TEXTE À LIRE —
- - -

Les troisième et quatrième stades du sommeil non paradoxal sont généralement ceux où l’EEG révèle un sommeil lent et profond. Vient ensuite le stade REM. Pendant le sommeil paradoxal, les ondes cérébrales ressemblent davantage à celles d’un cerveau éveillé et s’accélèrent considérablement par rapport aux ondes lentes des deux stades précédents.
Pour certains, le sommeil à ondes lentes peut ne pas être profond
Deschercheurs de l’hôpital universitaire de Lausanne ont fait une découverte intéressante en étudiant un groupe de 30 personnes. Vingt d’entre elles étaient considérées comme des dormeurs normaux, c’est-à-dire qu’elles dormaient généralement assez bien, sans problèmes de sommeil évidents ou persistants. Les dix autres personnes souffraient d’insomnie. C’est dans ce groupe de dix personnes que les chercheurs ont découvert une faille dans l’affirmation classique selon laquelle le sommeil à ondes lentes, mesuré par un EEG, se traduit par l’expérience d’un sommeil profond, c’est-à-dire que l’on a l’impression d’avoir dormi profondément.

- - -

DONNÉES FOURNIES —
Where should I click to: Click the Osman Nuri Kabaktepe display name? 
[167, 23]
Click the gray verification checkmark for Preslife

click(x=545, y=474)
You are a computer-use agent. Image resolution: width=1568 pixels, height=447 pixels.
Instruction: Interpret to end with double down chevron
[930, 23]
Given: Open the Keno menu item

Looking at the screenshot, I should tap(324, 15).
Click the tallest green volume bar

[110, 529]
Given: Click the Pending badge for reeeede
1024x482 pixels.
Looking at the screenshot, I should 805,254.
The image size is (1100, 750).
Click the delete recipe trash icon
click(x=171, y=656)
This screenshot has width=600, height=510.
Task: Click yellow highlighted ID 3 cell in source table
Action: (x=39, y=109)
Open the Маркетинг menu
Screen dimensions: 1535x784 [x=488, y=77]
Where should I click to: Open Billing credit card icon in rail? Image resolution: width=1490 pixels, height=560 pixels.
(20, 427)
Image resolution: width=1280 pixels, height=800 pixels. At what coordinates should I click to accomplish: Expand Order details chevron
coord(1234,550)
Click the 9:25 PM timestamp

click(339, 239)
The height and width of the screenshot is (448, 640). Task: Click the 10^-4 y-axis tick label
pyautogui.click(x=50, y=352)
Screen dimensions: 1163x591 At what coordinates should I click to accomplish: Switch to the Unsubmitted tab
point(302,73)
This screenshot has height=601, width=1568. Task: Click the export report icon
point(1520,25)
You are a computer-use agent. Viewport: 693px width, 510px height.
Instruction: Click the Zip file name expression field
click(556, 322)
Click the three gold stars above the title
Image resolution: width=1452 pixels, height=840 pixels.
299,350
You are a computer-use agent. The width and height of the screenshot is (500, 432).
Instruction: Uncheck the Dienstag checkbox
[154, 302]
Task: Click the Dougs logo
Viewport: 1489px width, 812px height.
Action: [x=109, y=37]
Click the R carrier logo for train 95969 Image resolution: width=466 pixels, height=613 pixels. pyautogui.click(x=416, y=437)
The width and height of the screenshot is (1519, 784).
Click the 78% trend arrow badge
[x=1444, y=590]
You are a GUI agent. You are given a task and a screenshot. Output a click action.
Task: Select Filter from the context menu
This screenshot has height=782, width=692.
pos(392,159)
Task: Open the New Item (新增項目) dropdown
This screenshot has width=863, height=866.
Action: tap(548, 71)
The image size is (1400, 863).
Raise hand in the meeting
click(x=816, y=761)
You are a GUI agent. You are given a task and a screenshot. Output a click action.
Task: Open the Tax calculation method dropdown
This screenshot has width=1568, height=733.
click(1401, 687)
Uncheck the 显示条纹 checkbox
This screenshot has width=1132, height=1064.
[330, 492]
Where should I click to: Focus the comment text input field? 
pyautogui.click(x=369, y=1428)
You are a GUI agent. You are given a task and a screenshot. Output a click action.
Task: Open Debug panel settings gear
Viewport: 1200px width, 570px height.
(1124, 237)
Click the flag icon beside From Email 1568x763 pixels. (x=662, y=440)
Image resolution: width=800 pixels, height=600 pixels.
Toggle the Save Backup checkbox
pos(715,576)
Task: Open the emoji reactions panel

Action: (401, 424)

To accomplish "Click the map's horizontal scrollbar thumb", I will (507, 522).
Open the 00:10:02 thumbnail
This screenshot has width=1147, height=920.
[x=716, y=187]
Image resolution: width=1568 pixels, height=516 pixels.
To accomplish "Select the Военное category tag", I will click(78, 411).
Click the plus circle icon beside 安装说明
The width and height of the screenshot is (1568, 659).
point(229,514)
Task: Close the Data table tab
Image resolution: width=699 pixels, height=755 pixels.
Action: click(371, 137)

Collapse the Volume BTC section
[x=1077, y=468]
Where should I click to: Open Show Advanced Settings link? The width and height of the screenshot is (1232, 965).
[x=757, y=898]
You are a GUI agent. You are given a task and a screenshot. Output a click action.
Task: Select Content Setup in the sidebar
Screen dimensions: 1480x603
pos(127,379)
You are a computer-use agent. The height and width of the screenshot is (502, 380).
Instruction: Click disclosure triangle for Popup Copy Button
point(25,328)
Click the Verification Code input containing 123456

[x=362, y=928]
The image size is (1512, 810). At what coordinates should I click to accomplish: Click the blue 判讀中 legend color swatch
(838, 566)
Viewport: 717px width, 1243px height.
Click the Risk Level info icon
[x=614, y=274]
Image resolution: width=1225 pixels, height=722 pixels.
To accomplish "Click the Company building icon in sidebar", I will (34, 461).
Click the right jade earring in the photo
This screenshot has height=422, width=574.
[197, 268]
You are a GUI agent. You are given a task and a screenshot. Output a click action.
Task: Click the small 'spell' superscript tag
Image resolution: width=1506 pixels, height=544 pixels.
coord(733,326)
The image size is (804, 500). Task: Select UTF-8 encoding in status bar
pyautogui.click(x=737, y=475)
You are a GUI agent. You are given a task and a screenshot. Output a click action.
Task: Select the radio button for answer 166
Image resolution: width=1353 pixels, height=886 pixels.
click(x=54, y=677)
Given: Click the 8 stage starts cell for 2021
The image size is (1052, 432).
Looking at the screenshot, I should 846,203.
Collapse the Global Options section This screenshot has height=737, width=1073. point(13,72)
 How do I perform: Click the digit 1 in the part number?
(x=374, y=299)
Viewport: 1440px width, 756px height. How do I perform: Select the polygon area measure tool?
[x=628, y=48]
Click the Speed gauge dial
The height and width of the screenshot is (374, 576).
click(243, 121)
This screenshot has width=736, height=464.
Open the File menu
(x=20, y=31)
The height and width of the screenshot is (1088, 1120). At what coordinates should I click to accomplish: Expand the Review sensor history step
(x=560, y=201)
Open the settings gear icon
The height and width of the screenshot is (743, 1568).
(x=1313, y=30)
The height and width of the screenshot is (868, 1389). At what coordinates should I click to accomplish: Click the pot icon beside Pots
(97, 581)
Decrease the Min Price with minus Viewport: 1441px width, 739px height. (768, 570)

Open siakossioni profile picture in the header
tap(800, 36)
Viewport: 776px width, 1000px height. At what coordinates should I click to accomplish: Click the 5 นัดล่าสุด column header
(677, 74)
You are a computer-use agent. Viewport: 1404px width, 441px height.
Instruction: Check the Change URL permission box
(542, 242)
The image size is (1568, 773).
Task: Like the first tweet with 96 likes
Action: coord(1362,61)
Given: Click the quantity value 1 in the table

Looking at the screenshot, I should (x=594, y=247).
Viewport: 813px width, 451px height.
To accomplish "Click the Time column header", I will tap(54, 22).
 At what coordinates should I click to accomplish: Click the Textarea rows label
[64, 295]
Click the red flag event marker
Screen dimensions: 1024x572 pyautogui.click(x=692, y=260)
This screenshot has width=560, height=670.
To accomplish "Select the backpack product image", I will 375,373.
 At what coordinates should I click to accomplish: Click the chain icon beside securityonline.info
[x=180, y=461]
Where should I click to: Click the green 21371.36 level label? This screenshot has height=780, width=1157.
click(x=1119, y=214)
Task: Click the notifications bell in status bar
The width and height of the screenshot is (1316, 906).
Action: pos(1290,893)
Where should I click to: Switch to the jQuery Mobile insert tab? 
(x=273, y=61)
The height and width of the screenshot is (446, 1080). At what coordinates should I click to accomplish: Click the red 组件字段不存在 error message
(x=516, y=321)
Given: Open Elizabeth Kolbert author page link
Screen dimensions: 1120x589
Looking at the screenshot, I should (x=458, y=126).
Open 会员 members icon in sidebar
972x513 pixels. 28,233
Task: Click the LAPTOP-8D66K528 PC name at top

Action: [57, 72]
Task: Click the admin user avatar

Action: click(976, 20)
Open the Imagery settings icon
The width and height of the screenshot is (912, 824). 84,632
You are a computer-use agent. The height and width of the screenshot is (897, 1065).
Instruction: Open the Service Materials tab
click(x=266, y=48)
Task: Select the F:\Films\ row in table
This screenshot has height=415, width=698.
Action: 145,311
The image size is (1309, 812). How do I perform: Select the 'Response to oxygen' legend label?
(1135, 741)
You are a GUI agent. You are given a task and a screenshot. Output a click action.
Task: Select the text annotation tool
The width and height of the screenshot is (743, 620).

- - -

TÂCHES DEMANDÉES —
1. D'après le texte sur le sommeil, pourquoi vingt des trente personnes étudiées étaient-elles considérées comme des dormeurs normaux ?
2. Poursuivez le texte sur le sommeil après sa dernière phrase.

RÉPONSES AUX TÂCHES —
1. Elles dormaient généralement assez bien, sans problèmes de sommeil évidents ou persistants.

2.
Les participants ont été réveillés à différents moments du cycle de sommeil et interrogés sur la qualité de leur sommeil. On a constaté des différences dans la manière dont les dormeurs normaux et les personnes souffrant d’insomnie percevaient la qualité de leur sommeil, ainsi que des différences dans les résultats de l’EEG pour les deux groupes.
Selon les résultats de l’étude, les dormeurs normaux ont déclaré qu’ils avaient l’impression que leurs deux premières heures de sommeil, une période non REM, étaient les plus légères. Sans surprise, les personnes souffrant d’insomnie ont déclaré qu’elles se sentaient plus éveillées pendant ces deux premières heures.
Cependant, les personnes souffrant d’insomnie ont également déclaré qu’elles avaient l’impression de dormir plus légèrement pendant la phase de sommeil paradoxal. Cette phase du sommeil, le stade REM, est typiquement une période de sommeil profond, et les personnes qui dorment normalement disent que c’est là qu’elles dorment le plus profondément. Les chercheurs ont également noté que les personnes souffrant d’insomnie dormaient très souvent alors qu’elles pensaient être éveillées.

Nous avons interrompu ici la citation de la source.